Literature DB >> 33775348

CSF rhinorrhoea post COVID-19 swab: A case report and review of literature.

Jayant Rajah1, Joanna Lee2.   

Abstract

We report the case of a 59 year old male who presented with 2 months of persistent rhinorrhoea from left nostril post a nasal swab done for coryzal symptoms at the peak of the COVID-19 pandemic. Beta-2-transferrin confirmed it to be a CSF leak and imaging showed a left middle cranial fossa encephalocele herniating into the sphenoid sinus as the site of the leak post swab. The leak was treated endoscopically. We describe the case history and management of this exceedingly rare complication of nasal swab for respiratory testing. Crown
Copyright © 2021. Published by Elsevier Ltd. All rights reserved.

Entities:  

Keywords:  COVID swab complications; CSF rhinorrhoea; Iatrogenic CSF leak

Mesh:

Year:  2021        PMID: 33775348      PMCID: PMC7834700          DOI: 10.1016/j.jocn.2021.01.003

Source DB:  PubMed          Journal:  J Clin Neurosci        ISSN: 0967-5868            Impact factor:   1.961


Background

CSF leaks can be categorized based on aetiology, anatomic site, age of patient, or underlying ICP. Historically, accidental trauma from closed head injury (CHI) is the most common aetiology of CSF leaks, and they occur in approximately 1%–3% of all CHI. Traumatic CSF leaks usually begin within 48 h, and 95% of them manifest within 3 months of injury [1]. The coronavirus pandemic as of March 2020 has brought the world to a standstill. One of the pillars of management and containment of the pandemic is community testing. To date, over 9 million tests have been conducted in Australia. Of those tests conducted, less than 1% have been positive [2]. Nasopharyngeal swab is one of the 4 recognised methods of testing and most commonly instigated; others being saliva, sputum and blood [3]. The alternative upper airway testing method is bilateral deep nasal and oropharynx swab which has now become standard of practise. CSF leak post nasal swab for COVID-19 has only been reported once in the literature. The case was of a woman in a 40 s presenting with a unilateral rhinorrhoea, headache and neck stiffness post nasal swab as part of screening prior to elective surgery. The patient had a background of idiopathic intracranial hypertension and previous nasal surgery for polyp removal. The fluid was confirmed to be CSF via B-2-transferrin assay. A CT and MRI confirmed an encephalocele extending through the right ethmoid fovea into the middle meatus and a right sphenoid wing pseudo meningocele.

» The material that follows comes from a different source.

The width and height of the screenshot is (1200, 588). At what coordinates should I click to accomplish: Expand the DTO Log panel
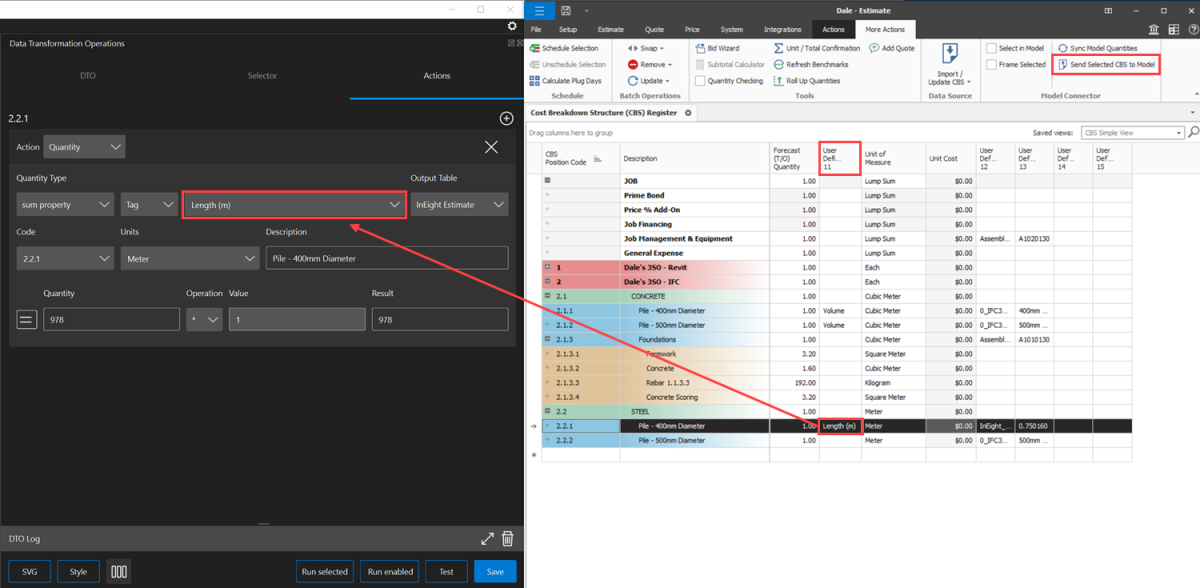[x=487, y=539]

The patient underwent endoscopic repair of CSF leak [4].

Case presentation

A 59 year old male presented to ED in July 2020 with unilateral rhinorrhoea present for 2 months. He previously had presented to ED in May 2020 with a runny nose from both nostrils and cough. He was sent to Liverpool hospital COVID clinic for a nasopharyngeal swab. The test was conducted by a registered nurse and it was negative. The patient represented because his flu like symptoms subsided but the rhinorrhoea from his left nostril persisted. His past medical history was significant for hypertension, type 2 diabetes melitus and dyslipidaemia. He denied any history of major skull base trauma, recurrent sinusitis, meningitis or previous nasal/sinus surgery. He denied any headaches or raised ICP symptoms. Clinical exam revealed persistent nasal discharge of clear fluid on bending forward from the left nostril. The rate of fluid egress increased with valsalva. His case was discussed with the on-call ENT specialists and they requested a beta-2-transferrin as well as a CT brain and sinuses. The CT brain showed a communication between the left middle cranial fossa with the left sphenoid sinus via a defect in the lateral wall of the sella turcica with the left temporal horn being drawn through the defect Fig. 1 . His beta-2-transferrin returned as positive and the patient was referred to neurosurgery for combined management.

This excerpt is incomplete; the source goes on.